I hereby nominate this cover as the best so far in 2014!

Its composition is immaculately weighted and its colours are as warm as a travelling rug and equallly as embracing. It makes me happy.

The comics inside make me so happy too, but few of its protagonists.

As Eleanor Davis is swift to point out before you've even begun, This is not actually a book about How To Be Happy. Instead it's a graphic novel full of people looking for happiness in all the wrong places, and either failing or fooling themselves into the easily led lie that they've succeeded.

Take 'No Tears, No Sorrow' in which a gullible group of individuals, desperate to feel anything, fall for the fraud of a man making money from their disengaged doubts. 'No Tears, No Sorrow. No Sorrow, No Joy!' is title of his facile and fatuous book, and his workshop is worse. He presents them with abstractions to which he wants them to connect, and so determined are they in a competitive way to not be the ones falling short that they rewire their own brains leaving their emotions, forced here, to get the better of them outside.

It's artfully swathed in a cacophony of light and bright colours contrasted by the emotions evoked: mostly anger rather than empathy. Anger at themselves for failing to feel the masterly manipulated mass hysteria all around them.

Now have a listen to this. It's from 'Darlng, I've Realised I Don't Love You' in black and white in which a couple commune. Sort of.

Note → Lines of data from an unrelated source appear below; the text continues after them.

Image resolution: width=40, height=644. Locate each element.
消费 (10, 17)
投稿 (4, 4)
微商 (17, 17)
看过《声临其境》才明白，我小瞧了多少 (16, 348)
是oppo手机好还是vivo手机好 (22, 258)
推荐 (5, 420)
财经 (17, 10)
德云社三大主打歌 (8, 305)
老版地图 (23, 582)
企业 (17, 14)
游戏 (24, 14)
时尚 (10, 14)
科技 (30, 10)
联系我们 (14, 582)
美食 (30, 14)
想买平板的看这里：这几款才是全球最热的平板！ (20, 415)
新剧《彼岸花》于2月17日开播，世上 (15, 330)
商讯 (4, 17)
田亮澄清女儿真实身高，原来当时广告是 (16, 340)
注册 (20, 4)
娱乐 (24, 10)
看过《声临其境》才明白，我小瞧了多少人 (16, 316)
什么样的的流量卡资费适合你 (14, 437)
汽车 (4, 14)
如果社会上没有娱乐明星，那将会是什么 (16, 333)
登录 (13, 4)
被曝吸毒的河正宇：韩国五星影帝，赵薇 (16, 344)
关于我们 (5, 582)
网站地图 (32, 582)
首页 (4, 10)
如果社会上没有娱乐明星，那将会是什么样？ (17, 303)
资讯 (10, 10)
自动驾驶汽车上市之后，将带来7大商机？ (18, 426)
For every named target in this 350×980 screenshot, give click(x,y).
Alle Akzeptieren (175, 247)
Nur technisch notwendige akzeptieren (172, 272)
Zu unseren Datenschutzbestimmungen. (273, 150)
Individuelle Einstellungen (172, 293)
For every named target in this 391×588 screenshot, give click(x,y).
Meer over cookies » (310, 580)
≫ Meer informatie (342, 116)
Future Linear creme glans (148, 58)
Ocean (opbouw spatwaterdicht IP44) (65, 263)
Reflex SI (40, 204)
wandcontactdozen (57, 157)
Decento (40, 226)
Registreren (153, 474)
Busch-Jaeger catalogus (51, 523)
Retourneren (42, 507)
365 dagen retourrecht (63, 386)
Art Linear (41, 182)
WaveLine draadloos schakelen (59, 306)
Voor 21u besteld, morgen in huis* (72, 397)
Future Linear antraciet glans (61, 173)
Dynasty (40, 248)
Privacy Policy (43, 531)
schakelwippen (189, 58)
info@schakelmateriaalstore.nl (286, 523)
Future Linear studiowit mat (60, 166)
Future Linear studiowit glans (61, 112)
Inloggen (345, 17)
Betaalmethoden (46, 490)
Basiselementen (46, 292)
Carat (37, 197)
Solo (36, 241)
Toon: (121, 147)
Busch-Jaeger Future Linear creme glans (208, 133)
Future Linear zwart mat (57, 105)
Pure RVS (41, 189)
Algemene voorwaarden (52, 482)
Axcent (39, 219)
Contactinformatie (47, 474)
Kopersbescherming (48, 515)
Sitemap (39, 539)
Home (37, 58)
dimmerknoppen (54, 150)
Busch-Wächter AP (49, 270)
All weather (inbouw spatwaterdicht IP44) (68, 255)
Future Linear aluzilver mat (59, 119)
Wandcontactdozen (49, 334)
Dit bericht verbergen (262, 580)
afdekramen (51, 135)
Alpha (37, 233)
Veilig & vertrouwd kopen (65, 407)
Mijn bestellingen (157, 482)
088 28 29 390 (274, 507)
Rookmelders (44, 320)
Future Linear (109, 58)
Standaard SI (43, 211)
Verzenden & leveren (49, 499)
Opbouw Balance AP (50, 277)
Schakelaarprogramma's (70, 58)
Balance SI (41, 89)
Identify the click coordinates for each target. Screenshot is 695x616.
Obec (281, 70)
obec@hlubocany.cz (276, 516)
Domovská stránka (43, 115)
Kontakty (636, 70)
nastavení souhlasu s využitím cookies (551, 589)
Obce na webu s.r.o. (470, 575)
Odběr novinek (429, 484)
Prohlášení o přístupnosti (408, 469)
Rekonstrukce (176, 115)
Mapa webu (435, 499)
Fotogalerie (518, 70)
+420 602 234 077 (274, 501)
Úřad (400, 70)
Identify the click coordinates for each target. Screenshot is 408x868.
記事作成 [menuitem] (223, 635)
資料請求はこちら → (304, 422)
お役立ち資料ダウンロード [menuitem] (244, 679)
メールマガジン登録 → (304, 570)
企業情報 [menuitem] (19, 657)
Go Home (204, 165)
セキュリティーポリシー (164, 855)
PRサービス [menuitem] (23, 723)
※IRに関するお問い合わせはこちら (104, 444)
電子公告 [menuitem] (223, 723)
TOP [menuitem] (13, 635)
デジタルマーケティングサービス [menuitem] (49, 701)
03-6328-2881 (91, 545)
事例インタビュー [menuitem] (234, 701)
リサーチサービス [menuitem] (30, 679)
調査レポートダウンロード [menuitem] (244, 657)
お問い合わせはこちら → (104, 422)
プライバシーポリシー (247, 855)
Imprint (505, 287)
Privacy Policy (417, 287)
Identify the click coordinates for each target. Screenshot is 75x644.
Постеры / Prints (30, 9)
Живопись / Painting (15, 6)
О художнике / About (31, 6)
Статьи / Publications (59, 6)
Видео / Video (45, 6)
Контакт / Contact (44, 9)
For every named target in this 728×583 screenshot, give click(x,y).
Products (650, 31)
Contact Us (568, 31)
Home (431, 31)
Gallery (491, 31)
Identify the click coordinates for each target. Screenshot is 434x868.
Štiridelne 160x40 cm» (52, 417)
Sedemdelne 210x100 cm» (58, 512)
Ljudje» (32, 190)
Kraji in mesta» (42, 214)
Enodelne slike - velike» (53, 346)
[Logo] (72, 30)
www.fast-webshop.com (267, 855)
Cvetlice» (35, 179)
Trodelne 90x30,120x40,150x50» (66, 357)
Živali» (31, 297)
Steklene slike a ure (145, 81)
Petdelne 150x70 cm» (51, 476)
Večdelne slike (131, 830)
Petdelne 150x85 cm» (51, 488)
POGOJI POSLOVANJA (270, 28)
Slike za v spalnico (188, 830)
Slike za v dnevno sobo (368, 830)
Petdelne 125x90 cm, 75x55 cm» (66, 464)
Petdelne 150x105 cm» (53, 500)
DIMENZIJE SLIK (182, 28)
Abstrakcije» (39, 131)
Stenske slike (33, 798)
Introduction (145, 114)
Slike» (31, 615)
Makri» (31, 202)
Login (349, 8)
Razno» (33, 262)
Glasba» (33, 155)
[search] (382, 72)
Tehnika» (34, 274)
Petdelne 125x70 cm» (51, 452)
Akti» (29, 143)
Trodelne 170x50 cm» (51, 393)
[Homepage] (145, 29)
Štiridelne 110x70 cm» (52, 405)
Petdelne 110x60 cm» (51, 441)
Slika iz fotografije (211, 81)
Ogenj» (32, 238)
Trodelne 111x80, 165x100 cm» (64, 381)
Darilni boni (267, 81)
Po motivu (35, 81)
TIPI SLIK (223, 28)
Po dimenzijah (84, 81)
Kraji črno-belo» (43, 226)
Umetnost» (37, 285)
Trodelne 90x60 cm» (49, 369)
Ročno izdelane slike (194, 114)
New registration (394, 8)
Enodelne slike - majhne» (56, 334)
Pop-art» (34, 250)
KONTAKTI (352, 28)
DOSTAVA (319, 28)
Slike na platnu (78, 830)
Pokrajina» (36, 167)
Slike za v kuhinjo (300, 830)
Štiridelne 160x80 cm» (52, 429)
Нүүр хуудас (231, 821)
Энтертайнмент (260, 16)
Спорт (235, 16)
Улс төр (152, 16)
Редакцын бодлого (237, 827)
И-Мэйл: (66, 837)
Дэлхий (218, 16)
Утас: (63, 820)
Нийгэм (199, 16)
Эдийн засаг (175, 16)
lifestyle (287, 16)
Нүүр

If I loved anyone, it would be you. But I love no one.
I've come to understand I don't care about anything except myself.
Any kindness I've ever shown has been in my own self-interest.
The very existence of other people seems doubtful.
I wanted more from life than this.

Let's have a baby.

'Stick And String' doesn't reflect well on the strengh of a relationship, either. Told in line and rich, tree-trunk colours, a lute player enchants his countryside audience by day then is lured into the depths of forest at night by the bom-bom of drums being beaten round a crackling fire. The wild wood creatures scatter but one woman is tentatively drawn back as the man strums his lute anew…

'In Our Eden' sees a small group gradually disperse as their self-proclaimed leader - who's ditched the name Darryl in favour of Adam! - rages at them in blood-vessel-bursting red to return to the bliss that was Eden. Hmmm. 'Nita Goes Home', meanwhile, harks to a future when the organic / genetically engineered produce debate is far from over and, with her father ailing, a sister returns from Satorispace to a city so toxic that you have to wear full-body bio-hazard suits in order to venture outside. Naturally, fashionistas have been catered for. Here (and elsewhere) I was put in mind of Dash Shaw but the variety of styles being employed within HOW TO BE HAPPY is mind-melting.

A lakeside tale of longing and love was so poignant; another black and white tale, 'Thomas The Leader', less so, examining as it does the hegemony of boyhood friendship, both mental and physical.

Finally (although there are many, many more), 'Seven Sacks' was for me the most beautiful and unnerving. A ferryman is hailed by a succession of nasty-looking (and if one case, nasty-smelling) creatures to take them and their wriggling sacks across the river in his small punt. Apparently the sacks contain rabbits. I have my doubts. My favourite of the critters is either the whiffy, dark woollen one with eight dangling arms and an odour that curls and swirls out behind it (I'm thinking camel pong at the very least) or the brown, beaked beastie cloaked in the skin and plumage of some poor speckled bird, its evil eye glaring through the sewn-back socket, the overall effect being of a 17th century plague doctor.